4. L’engagement à distance!
Difficile de parler de meilleures pratiques sans parler de la tendance de l’heure : le télétravail. Nous avons vu une arrivée accélérée de ce mode de travail et sa popularité semble indiquer que ce mode de travail devrait rester. Cette technologie permet à des employés de travailler complètement en télétravail en raison de la distance géographique qui les sépare du lieu de travail. Ces employés, dont le talent et l’importance pour l’organisation sont équivalents, se heurtent au défi singulier de l’isolement social. Que ce soit de rencontre des collègues au bureau ou de manquer des événements physiques, un sentiment de séparation peut se créer et influencer grandement sur le niveau d’engagement de ces employés. Pour maximiser l’expérience du télétravail, vous pouvez appliquer les pratiques suivantes :
- Porter attention aux tâches/projets qui semblent le plus intéresser ces employé.e.s et ceux qui semblent moins les interpeller. Si possible, ajuster la structure de travail pour mettre en valeur les intérêts et les forces des employés.
- Démontrer l’importance du travail réalisé avec les objectifs de l’organisation. Lorsque des résultats positifs sont atteints, ne pas hésiter à féliciter publiquement les employés et surtout identifier comment le service rendu créé de la valeur pour l’organisation.

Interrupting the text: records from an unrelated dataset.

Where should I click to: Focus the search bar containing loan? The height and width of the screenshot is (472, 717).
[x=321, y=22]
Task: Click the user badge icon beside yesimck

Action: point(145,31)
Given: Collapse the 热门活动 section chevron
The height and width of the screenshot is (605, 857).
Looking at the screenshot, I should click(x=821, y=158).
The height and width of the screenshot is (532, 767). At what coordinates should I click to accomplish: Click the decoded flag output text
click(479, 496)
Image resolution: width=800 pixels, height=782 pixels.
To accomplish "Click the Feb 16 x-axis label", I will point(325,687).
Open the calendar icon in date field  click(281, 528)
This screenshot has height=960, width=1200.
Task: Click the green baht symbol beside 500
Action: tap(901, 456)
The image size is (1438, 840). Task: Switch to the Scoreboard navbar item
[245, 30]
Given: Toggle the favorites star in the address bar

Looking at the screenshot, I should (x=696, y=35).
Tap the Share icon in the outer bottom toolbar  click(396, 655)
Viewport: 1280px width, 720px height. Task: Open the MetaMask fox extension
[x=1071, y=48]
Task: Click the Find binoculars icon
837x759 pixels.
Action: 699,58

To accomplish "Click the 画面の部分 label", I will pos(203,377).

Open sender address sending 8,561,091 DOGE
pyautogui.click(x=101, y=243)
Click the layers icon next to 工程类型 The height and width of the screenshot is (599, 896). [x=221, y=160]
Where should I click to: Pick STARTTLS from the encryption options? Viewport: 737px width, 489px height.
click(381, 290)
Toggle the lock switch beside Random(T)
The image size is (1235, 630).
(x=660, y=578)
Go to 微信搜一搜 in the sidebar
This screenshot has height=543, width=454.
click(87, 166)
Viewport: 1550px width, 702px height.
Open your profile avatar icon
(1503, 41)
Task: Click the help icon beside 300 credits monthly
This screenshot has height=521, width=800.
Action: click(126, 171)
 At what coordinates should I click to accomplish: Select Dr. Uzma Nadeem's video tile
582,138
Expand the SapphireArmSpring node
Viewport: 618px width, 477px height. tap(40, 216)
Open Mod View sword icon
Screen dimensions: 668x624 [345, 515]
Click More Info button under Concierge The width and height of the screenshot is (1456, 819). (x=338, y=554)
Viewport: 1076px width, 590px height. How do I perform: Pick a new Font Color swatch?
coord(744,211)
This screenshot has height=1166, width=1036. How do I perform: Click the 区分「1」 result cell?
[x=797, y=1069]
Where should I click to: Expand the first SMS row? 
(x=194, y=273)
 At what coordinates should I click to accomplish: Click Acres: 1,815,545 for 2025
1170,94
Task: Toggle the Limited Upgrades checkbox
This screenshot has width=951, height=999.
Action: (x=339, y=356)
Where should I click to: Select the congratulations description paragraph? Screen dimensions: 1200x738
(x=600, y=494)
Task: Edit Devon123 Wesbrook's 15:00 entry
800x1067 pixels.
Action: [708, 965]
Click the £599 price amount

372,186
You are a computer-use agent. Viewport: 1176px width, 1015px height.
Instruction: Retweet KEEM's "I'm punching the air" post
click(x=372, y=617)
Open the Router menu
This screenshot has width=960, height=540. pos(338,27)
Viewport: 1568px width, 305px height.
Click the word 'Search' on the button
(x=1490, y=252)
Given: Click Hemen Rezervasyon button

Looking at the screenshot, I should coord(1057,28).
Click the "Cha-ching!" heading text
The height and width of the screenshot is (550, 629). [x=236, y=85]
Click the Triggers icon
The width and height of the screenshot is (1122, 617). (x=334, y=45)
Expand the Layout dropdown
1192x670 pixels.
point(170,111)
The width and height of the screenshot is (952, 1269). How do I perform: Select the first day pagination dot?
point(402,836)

Encourager les rencontres/activités sociales digitales pour favoriser la chimie au sein de l’équipe. Ceci peut permettre de créer des relations de travail qui peuvent améliorer l’expérience au travail pour les employés à distance. Plusieurs activités peuvent permettre de renforcer la chimie telles que : un Jeopardy en ligne, un quiz personnalisé sur Kahoot (kahoot.com), un rally maison, etc. Soyez créatifs tout en étant raisonnables; une activité par semaine peut devenir lourd pour plusieurs employés et même contre-productif.
Conclusion
En définitive, favoriser l’engagement des employés est un défi auquel personne n’échappe. Comme le mentionne les statistiques, la grande majorité des employés manquent d’engagement, chose qui entraine des effets néfastes sur l’organisation. Selon moi, l’engagement repose sur la régularité. Des petites pratiques/actions constantes garantiront, à terme, le succès que vous convoitez. Que ce soient des interventions, des attentions, des activités ou tout autre geste, il est important d’être conséquent. Les outils pour mettre en place l’engagement sont nombreux, il vous suffit de les trouver, les adapter et les utiliser. Finalement, entre vous et moi, une boiite de Timbits à l’occasion fait toujours bien au moral…
Références
Alvino, L. (2014, 29 septembre). Engage your employees or lose billions. Forbes Magazine. http://www.forbes.com/sites/womensmedia/2014/09/29/engage-your-employees-or-lose-billions/
Boulay, A., Robert, V. & Vandenberghe, C. (2021). Engagement envers les buts d’équipe et l’organisation : test d’un modèle intégrateur. Le travail humain, 84, 349-381. https://doi-org.proxybiblio.uqo.ca/10.3917/th.844.0349
Bourdon, I., & Bourdil, M. (2007). Récompenses et gestion des connaissances, des liens complexes ! La Revue Des Sciences De Gestion : Direction Et Gestion, 42(226), 165-171.
Gallup (2019). Employee engagement: Maximizing employee potential.https://www.gallup.com/workplace/267512/development-culture-engagement-paper-2019.aspx?thank-you-report-form=1
Mahamadou, Z., Fall, A. & Giraud, L. (2020). The impact of organizational culture on work performance: the mediating role of intrinsic motivation. Revue de gestion des ressources humaines, 118, 38-54.
Peters, J. (2019). Employee engagement : creating high positive energy at work (Ser. Talent management ser, v. 5). Knowledge Resources. Retrieved 2022
ROUSSEL, P. (1996). Rémunération, Motivation et Satisfaction au Travail, Economica, Paris.